Una monja desnuda, arrodillada, con la mirada dulcemente perdida como en éxtasis, recibía con mística unción la blanca hostia que le ofrecía en la punta de su tremendo hisopo un gran diablo con báculo y con mitra episcopal caída sobre una oreja. Más allá, una diableja recibía a oleadas en la cabeza el
bautismo de la vida, en tanto que otra, haciéndose la moribunda, era despachada con una horrenda profusión de santo viático.
Un señor diablo, llevado majestuosamente en andas, balanceaba orgulloso el enérgico signo de su goce eróticosatánico, y de vez en vez esparcía a chorros el licor bendito. Todos se prosternaban a su paso. ¡Era la procesión del Santo Sacramento!
Pero, de pronto, suena una campanada, y al instante se juntan los diablos, se agarran por las manos formando un corro inmenso y empiezan a girar vertiginosamente. Sucumben los más débiles en el furioso galopar de aquél desenfrenado torbellino. Su caída da en tierra con los otros; es una horrible confusión, una atroz mescolanza de grotescos enlaces y apareamientos monstruosos; un caos inmundo de rendidos cuerpos, manchados de lujuria, que al fin viene a ocultar el velo de una fétida humareda.

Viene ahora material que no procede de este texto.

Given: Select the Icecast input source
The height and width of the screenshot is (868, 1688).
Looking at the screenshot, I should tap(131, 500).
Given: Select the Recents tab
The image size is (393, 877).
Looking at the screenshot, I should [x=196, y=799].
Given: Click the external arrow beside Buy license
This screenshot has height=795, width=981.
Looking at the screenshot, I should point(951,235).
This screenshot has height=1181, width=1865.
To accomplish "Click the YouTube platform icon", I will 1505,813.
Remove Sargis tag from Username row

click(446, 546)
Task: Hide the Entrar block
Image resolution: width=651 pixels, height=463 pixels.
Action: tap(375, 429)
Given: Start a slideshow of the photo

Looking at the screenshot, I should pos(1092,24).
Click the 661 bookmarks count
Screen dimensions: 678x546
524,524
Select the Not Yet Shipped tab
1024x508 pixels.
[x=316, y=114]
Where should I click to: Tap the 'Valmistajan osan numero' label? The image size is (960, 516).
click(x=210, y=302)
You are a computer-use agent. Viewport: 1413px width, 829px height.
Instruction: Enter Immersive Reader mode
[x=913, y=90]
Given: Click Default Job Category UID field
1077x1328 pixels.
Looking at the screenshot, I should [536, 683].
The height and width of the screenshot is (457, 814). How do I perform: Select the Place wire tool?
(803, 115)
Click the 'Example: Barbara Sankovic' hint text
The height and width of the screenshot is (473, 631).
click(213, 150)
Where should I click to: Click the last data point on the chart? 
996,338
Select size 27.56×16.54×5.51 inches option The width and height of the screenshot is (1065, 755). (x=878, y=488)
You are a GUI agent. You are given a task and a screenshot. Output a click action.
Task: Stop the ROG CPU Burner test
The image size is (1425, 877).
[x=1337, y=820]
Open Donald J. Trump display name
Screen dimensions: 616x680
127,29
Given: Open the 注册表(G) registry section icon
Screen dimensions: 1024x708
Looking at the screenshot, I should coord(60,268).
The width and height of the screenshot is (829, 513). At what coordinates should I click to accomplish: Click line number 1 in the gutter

Enseguida..........¿se imaginan un homosexual homofóbico?.....hay uno muy famoso.

Orgía Anal


El mes de la cochinada no se llama así por tener fragmentos de sexo normal, sino por aquellos fragmentos de libros que más dañaron mi normalidad conservadora:

Podría contar muchas anécdotas relacionadas con el uso que durante años hice del esfínter, tan regularmente, si no más, en ocasiones, como de mi vagina. En un apartamento precioso, situado detrás de los Invalides, durante una orgía entre pocas personas, en una habitación en un altillo, cuyo largo ventanal sin canapé y las numerosas lámparas que alumbran a ras de la cama me recuerdan un decorado de película norteamericana, absorbo por esa vía la estaca de un gigante. A causa de una gigantesca mano abierta de resina ahumada que hay en el salón a modo de mesa baja, y donde una mujer puede tenderse fácilmente, el lugar en sí posee un carácter desmesurado e irreal. Temo el sexo del gato gordo de Cheshire cuando comprendo por qué conducto intenta penetrar, pero lo consigue sin forzar demasiado y yo me quedo asombrada, y casi me enorgullezco, al comprobar que el tamaño no constituye un obstáculo. Tampoco lo es el número. ¿Por qué razón —¿periodo de ovulación?, ¿blenorrea?— en una fiesta en la que, por el contrario, había mucha gente, me dio por follar sólo por el culo? Vuelvo a verme en la rue Quincampoix, dubitativa al pie de una escalera muy estrecha, antes de decidirme a subir. Claude y yo
hemos obtenido la dirección casi por casualidad. No conocemos a nadie. El apartamento tiene techos bajos y es oscurísimo. Oigo a los hombres que están cerca de mí cuchichearse el mensaje: «Quiere que la enculen», o prevenir a alguien que se orienta mal: «No, sólo deja que se la metan por detrás». Aquella vez, al final, me dolió. Pero tuve también la satisfacción completamente personal de no haberme sentido impedida.